"The Divine Comedy" Resonates
By Elizabeth Lev
ROME, FEB. 9, 2006 (Zenit.org).- Benedict XVI's new encyclical on love came as a surprise to most everyone. Some wags commented on the paradox of the "German Shepherd" exclaiming that God is Love. Others are amazed that the erstwhile watchdog of Church doctrine would choose to dedicate so much ink to social teachings.
My surprise had nothing to do with this. I was floored when the Holy Father said he was inspired by Dante.
Why would this avant-garde theologian, eyes firmly fixed on the contemporary Church and its modern maladies, draw from 700-year-old poetry to describe love? Could he be teaching us that the great works of Christian art -- whether literary, musical or visual -- have lessons and messages pertinent to us today? What sweet music to the ears of an art historian.

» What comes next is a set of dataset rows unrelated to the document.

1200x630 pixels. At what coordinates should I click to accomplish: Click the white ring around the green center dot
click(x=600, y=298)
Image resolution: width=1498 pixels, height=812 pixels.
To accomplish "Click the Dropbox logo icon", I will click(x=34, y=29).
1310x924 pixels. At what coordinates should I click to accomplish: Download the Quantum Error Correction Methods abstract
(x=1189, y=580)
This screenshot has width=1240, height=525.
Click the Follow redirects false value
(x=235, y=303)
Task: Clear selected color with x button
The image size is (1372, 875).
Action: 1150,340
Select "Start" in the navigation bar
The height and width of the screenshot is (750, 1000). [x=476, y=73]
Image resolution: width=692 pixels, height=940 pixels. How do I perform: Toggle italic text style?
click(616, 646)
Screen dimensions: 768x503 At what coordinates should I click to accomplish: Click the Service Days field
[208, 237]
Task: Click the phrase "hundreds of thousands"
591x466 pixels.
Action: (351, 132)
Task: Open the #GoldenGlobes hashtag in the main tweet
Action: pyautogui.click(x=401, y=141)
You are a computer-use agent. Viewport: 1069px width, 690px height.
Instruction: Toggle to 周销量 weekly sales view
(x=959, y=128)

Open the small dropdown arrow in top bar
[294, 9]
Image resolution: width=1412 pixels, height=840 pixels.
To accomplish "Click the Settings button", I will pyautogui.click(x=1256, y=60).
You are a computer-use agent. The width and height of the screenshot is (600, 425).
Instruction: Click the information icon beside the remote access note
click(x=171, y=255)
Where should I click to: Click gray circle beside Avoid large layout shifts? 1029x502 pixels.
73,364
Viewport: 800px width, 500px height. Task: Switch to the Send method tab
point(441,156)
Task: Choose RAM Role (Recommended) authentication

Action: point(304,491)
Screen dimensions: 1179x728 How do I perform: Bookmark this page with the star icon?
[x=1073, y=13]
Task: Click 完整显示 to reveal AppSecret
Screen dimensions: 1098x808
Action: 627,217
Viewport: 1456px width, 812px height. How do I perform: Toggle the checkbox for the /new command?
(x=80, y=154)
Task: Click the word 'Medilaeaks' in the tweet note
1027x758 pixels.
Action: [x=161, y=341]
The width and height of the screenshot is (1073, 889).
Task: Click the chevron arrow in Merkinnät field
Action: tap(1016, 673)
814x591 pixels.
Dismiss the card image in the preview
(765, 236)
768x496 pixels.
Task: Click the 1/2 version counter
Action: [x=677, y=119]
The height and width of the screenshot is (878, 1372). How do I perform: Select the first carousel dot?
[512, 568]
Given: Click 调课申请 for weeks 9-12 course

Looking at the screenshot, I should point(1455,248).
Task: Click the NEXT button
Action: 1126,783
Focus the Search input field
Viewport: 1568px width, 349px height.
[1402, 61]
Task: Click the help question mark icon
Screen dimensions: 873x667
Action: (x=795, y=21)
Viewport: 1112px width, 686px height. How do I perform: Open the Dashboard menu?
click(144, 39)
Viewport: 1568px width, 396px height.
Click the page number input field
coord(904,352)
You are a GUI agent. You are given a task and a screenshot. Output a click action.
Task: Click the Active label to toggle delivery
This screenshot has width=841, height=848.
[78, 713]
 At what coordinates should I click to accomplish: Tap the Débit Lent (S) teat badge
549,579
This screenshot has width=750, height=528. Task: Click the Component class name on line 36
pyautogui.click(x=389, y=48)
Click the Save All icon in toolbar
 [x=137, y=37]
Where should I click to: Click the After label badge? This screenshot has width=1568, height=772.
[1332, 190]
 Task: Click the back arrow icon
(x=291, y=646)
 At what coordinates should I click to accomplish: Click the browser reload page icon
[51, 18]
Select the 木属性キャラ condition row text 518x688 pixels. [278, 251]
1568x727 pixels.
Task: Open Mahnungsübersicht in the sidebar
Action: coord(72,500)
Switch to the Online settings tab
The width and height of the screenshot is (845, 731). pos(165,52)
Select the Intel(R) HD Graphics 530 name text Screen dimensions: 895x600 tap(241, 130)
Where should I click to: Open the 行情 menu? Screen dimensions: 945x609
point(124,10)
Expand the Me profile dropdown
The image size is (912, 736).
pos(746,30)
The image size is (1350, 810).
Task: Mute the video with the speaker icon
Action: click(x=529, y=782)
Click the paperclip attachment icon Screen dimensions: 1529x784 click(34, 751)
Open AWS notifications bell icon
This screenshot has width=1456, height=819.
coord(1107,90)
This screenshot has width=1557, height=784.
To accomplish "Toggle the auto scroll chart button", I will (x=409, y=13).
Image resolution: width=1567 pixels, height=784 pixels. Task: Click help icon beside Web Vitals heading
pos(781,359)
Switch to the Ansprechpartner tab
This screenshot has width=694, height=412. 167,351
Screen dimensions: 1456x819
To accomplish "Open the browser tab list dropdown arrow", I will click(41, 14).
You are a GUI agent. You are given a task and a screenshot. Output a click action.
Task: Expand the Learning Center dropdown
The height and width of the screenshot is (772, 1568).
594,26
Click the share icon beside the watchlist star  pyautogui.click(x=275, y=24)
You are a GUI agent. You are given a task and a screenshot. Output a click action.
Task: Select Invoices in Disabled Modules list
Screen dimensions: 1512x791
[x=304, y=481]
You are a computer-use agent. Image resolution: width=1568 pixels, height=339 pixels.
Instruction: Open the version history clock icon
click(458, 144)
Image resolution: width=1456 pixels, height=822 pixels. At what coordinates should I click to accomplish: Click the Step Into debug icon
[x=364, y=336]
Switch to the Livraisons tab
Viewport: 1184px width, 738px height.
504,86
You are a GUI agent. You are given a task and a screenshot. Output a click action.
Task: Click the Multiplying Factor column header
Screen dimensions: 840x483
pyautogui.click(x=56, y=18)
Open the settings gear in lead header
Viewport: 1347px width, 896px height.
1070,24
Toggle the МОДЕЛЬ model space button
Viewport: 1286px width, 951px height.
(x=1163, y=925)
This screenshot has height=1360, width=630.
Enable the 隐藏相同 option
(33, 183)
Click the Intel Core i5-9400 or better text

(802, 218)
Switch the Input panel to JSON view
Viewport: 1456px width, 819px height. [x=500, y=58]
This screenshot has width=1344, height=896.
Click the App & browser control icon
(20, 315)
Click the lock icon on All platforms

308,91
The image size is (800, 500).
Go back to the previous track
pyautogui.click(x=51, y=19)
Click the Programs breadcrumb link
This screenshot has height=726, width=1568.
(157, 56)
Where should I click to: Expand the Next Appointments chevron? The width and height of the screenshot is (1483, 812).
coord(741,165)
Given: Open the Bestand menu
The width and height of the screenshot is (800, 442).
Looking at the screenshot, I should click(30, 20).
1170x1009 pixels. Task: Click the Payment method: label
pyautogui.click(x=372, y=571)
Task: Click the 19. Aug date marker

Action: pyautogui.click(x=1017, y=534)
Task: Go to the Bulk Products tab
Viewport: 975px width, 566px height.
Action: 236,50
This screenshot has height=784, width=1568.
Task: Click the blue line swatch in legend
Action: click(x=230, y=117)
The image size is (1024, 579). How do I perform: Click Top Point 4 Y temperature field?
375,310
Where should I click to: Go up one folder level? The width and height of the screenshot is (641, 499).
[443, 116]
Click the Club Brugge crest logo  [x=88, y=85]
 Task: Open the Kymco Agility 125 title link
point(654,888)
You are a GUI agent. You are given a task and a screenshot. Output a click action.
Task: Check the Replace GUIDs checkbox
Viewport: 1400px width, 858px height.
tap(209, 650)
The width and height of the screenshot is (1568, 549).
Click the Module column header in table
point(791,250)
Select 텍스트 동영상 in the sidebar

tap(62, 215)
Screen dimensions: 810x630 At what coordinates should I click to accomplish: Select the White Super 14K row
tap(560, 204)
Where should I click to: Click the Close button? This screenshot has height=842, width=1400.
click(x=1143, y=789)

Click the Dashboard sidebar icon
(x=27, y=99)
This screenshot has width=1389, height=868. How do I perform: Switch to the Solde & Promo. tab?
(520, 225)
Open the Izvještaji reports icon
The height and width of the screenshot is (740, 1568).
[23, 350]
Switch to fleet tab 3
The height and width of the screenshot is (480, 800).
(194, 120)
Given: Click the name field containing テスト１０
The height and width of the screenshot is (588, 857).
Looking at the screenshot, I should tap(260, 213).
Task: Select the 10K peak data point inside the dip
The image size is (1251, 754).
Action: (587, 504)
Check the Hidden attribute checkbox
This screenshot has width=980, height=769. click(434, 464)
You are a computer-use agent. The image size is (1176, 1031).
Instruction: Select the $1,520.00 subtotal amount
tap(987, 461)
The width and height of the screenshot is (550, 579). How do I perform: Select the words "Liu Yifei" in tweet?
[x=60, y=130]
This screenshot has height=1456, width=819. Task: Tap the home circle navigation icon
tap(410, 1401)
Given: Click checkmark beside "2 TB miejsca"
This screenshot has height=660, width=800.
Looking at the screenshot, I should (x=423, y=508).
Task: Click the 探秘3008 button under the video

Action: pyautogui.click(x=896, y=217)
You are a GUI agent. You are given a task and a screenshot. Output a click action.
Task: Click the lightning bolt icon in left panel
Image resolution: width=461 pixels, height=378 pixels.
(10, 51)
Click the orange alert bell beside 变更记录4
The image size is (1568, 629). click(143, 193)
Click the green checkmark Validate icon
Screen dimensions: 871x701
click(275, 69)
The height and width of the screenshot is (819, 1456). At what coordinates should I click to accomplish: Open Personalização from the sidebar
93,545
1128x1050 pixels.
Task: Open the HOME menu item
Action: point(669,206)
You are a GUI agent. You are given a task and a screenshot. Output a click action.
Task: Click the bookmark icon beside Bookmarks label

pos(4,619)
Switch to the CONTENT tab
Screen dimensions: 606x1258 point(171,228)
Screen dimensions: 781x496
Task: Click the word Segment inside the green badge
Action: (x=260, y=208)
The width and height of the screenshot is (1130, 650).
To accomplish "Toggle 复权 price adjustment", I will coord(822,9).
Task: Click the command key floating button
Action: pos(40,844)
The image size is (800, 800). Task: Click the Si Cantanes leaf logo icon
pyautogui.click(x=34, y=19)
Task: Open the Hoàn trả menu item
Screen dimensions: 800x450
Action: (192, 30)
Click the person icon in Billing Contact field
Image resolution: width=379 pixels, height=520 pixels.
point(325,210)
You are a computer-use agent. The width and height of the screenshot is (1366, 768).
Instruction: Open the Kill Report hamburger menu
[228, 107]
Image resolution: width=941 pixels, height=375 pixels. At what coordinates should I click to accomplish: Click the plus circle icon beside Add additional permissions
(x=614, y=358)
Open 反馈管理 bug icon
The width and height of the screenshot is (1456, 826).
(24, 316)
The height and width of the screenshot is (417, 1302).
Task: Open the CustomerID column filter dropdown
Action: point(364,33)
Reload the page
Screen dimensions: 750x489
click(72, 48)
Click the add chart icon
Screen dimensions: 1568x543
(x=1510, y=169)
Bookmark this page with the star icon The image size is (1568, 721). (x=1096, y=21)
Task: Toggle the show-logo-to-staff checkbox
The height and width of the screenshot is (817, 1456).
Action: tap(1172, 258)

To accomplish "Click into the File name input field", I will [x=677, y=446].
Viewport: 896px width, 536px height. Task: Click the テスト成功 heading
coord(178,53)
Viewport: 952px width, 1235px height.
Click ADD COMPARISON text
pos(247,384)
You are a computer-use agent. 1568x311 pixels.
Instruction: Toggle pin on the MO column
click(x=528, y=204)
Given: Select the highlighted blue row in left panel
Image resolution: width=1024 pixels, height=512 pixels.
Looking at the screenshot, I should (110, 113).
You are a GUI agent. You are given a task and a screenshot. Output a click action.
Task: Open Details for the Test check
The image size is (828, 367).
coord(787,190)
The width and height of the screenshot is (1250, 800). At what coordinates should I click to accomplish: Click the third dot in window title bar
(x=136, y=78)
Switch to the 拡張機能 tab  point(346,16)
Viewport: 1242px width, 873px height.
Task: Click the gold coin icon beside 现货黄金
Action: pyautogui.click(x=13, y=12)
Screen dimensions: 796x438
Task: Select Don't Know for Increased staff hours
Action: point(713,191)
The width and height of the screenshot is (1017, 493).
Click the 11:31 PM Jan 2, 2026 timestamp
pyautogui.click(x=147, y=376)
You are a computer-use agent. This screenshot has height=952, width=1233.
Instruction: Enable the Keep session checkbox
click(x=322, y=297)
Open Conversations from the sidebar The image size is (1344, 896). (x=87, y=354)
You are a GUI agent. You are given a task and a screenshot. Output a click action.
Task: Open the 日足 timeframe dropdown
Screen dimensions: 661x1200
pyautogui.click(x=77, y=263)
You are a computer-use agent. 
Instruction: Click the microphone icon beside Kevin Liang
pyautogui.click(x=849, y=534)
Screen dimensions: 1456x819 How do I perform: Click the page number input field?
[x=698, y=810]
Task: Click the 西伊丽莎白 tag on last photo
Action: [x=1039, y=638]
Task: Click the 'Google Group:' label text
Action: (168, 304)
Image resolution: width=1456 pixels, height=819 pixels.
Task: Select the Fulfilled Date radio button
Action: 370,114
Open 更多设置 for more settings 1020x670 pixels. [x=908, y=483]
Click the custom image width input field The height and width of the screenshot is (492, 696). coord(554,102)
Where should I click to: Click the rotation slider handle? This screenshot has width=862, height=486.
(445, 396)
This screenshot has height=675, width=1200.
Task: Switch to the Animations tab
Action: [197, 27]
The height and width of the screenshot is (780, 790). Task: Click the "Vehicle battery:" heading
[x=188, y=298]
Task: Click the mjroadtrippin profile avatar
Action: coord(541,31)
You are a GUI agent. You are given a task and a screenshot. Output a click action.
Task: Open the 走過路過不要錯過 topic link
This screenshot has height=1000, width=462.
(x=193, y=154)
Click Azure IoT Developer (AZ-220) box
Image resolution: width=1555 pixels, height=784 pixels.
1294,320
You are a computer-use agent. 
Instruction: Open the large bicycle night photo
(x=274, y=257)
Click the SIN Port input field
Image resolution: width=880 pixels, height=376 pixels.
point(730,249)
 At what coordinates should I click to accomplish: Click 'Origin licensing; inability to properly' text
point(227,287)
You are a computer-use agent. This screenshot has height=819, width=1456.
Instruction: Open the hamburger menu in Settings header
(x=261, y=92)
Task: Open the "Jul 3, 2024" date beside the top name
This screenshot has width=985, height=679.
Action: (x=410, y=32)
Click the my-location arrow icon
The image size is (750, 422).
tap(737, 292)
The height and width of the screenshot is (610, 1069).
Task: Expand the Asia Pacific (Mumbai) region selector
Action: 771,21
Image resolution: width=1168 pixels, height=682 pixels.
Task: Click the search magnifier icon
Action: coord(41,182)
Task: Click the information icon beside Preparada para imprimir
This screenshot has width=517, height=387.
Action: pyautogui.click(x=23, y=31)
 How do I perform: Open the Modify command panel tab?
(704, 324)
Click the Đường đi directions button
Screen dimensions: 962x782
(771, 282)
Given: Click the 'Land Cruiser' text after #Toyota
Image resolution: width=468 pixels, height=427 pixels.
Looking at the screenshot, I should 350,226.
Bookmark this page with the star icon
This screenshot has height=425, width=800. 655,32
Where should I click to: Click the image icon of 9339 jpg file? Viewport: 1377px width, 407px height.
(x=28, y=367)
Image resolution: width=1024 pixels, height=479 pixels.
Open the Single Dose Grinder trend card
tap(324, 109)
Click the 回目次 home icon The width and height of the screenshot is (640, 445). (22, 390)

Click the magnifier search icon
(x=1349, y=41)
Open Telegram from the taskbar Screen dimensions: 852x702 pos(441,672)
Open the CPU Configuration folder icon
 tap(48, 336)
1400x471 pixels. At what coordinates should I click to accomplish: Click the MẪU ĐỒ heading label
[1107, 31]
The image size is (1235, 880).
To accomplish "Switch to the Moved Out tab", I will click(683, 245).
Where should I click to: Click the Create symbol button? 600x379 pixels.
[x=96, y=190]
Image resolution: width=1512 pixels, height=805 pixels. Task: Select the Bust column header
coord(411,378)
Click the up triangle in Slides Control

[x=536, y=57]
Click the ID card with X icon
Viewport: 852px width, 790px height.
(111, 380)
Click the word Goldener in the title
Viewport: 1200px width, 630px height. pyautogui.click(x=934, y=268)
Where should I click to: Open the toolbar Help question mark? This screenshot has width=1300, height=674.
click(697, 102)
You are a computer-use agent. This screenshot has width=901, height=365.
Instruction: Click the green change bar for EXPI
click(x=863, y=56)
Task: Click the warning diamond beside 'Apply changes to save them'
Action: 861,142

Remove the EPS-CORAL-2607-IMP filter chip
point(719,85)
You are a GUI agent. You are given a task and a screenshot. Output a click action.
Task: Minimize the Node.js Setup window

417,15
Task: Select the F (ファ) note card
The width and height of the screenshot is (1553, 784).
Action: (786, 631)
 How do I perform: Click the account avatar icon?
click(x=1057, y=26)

I found it interesting that Elizabeth Lev starts off by referring to Cardinal Ratzinger by his uber-conservative nickname and then in the second excerpted paragraph, she uses the phrase 'avant-garde theologian' in the same context in comparing his reputation to that of Benedict XVI, author of Deus Caritas Est. As prefect of the CDF, rightly or wrongly, Cardinal Ratzinger was labeled the 'German Shepherd', but I've never seen him described as 'avant-garde'.
Regardless, Deus Caritas Est and the Holy Father's appreciation of Dante are not the first examples of his efforts to use the long tradition of Christian art as a lesson for Catholics in the modern day. Indeed, I believe it was the issue of the full-color illustrations and Benedict's persistence in ensuring that they be included that caused the first delay in the publication of the Compendium last year.
In any case, the points on Dante are all quite fascinating. The personal story regarding the baptism of the children and subsequent events illustrates the point all the more. Of course, read Elizabeth Lev's story and then consider that Limbo is only a hypothetical construct.